Ah nostalgia. I think if we wish to avoid any bubble 2.0, we need to print this out and stick it on our doors, windows, pillows, mirrors, etc.
Re:
Broadcast.com - acquired by Yahoo! in 1999 for $5 billion. Yahoo! paid a mind-boggling $710 per user back in the hey day of the bubble. But why does this rank higher than the AOL boondoggle? Two words: Mark Cuban. Yahoo’s ludicrous overpayment for Broadcast.com gave Cuban the money to go out and buy the Dallas Mavericks basketball team and permanently implant himself on the American psyche. Unforgivable.

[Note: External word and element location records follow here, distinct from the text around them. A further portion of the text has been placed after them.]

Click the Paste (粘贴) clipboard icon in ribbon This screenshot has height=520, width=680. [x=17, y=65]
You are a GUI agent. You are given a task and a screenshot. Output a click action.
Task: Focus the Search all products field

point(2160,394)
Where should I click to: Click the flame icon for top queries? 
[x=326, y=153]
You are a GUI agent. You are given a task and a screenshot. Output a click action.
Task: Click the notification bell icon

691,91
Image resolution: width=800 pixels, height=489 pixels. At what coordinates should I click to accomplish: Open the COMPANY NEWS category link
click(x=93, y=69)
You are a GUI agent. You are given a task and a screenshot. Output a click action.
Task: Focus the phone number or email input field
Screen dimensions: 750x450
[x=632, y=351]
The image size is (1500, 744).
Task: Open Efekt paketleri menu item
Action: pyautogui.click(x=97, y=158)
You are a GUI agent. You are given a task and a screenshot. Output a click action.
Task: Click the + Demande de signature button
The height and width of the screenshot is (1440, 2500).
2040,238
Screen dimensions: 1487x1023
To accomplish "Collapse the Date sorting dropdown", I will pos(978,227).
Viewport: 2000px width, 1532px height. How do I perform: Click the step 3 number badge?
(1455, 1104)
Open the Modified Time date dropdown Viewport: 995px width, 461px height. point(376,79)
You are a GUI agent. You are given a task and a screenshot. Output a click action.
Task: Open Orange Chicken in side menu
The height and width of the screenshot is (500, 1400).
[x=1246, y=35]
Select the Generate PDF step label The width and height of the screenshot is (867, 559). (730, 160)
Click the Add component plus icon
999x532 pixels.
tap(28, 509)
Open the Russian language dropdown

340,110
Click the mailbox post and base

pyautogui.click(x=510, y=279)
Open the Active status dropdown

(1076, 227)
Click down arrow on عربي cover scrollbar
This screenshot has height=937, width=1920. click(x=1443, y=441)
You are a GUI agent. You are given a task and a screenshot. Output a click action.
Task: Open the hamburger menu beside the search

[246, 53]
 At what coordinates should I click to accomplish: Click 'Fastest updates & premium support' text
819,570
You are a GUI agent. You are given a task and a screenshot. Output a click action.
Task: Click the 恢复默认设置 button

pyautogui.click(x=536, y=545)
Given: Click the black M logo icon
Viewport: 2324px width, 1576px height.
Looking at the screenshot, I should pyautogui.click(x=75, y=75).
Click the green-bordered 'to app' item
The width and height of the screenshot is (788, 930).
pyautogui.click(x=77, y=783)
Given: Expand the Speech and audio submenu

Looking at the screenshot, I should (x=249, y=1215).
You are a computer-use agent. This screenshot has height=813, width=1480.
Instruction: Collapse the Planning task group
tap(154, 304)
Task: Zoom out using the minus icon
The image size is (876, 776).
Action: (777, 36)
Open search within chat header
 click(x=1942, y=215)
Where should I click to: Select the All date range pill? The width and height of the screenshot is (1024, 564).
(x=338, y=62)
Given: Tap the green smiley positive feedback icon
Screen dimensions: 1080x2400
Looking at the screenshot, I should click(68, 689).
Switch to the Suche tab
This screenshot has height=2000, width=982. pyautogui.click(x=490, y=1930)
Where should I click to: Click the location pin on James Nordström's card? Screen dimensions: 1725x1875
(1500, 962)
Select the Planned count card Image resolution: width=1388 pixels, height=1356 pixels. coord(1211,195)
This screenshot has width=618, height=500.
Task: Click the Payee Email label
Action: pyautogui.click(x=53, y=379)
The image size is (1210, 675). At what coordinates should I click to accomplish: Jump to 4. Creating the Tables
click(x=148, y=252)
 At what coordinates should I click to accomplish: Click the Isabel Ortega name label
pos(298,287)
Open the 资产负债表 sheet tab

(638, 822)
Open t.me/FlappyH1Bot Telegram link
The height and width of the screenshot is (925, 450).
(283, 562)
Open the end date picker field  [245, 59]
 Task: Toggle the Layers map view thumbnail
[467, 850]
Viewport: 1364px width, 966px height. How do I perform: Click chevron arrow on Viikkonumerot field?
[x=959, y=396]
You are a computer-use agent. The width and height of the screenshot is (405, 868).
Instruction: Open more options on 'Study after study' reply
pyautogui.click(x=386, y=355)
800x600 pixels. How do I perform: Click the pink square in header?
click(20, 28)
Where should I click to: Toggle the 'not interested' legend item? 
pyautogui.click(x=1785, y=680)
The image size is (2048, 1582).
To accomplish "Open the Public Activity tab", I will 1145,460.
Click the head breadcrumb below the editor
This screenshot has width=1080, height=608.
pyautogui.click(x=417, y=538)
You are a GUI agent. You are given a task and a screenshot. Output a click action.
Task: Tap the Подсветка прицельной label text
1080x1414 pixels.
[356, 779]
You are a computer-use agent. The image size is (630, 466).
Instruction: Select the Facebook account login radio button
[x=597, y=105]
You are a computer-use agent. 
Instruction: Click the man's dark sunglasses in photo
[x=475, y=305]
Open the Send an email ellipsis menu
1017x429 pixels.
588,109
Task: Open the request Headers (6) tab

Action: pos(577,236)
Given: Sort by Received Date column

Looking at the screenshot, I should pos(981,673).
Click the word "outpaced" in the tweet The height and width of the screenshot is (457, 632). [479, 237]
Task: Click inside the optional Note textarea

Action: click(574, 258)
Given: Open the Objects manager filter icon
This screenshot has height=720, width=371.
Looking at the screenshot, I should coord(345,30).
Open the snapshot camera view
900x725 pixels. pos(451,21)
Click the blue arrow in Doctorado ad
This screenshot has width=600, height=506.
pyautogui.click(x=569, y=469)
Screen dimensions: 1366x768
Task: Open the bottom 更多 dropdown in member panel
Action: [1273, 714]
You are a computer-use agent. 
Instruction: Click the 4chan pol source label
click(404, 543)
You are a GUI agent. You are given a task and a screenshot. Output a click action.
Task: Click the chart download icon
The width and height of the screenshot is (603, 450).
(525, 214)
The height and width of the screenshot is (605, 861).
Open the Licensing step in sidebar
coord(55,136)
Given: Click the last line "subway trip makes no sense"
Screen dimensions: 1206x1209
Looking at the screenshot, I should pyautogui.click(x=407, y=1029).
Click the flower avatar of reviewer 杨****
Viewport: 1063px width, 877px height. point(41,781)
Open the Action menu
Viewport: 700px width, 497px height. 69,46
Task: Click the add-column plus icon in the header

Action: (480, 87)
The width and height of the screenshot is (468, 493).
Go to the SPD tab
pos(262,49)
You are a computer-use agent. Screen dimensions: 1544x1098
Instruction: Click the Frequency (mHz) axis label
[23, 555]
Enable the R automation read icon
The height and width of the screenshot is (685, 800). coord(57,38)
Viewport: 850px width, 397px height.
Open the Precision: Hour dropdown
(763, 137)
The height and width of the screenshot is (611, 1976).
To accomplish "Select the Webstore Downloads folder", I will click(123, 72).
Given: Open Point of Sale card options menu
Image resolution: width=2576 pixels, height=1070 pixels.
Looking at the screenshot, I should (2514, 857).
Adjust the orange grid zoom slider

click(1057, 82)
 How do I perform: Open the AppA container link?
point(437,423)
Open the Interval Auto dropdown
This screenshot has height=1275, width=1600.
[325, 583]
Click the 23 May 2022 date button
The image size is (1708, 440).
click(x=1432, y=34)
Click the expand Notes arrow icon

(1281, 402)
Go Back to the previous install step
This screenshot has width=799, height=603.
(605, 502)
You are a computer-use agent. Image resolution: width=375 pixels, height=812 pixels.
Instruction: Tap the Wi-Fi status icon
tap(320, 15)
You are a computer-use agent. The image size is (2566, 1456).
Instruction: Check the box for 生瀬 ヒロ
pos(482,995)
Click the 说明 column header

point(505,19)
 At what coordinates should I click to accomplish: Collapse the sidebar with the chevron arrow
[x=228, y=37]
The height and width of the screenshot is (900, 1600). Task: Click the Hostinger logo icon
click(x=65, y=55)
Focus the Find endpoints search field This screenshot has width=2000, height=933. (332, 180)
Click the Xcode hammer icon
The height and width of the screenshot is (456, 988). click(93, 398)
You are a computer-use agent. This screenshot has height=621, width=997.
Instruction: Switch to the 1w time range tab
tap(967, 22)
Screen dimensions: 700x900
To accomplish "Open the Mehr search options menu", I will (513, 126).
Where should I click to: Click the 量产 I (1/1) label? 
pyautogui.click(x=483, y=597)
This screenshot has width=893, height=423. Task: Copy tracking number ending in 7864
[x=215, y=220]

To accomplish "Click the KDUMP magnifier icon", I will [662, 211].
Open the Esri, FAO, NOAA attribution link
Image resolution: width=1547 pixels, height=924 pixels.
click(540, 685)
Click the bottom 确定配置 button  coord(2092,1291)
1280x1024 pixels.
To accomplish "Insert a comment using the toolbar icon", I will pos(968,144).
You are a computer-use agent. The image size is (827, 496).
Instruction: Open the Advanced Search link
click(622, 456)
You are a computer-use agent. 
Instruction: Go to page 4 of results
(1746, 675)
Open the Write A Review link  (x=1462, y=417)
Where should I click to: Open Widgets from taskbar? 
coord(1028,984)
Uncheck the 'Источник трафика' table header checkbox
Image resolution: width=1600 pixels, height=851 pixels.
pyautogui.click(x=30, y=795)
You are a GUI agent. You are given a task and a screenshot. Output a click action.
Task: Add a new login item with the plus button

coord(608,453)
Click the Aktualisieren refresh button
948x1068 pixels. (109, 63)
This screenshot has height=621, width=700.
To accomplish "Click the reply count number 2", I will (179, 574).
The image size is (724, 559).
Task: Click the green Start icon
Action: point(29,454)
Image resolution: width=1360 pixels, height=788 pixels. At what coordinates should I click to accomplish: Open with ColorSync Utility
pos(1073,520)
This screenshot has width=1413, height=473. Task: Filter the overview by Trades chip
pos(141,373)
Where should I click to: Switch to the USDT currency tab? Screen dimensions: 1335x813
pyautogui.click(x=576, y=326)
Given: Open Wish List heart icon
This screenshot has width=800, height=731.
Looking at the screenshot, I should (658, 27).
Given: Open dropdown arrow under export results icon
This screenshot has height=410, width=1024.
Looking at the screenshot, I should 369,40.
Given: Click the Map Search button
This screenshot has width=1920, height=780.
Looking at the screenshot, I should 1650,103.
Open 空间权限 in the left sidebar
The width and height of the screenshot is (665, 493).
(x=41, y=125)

Although a footnote on #1 is necessary. Listen, being a Lakers fan (until the Kobe-era, anyway) notwithstanding, Mark Cuban is not so bad. He represents a lot of what is good about business and life, but also some of what is bad (but don’t we all?). Anyway, my point is: it’s not the Yahoo! acquisition of Broadcast itself that what made Cuban able to go out and be Mark, it’s that he sold Yahoo! stock unlike all of the other yahoo’s who made paper billions but did not see the writing on the wall. For what it’s worth, he gets props for that.
Didn’t JFK’s dad sell his stock portfolio right before the 1929 Crash because some shoeshiner gave him stock advice (suggesting that the market was getting way too ahead of itself?). You know what they say in stock investing: buying is half the equation… well, Mark sold twice, one Broadcast, then Yahoo stock.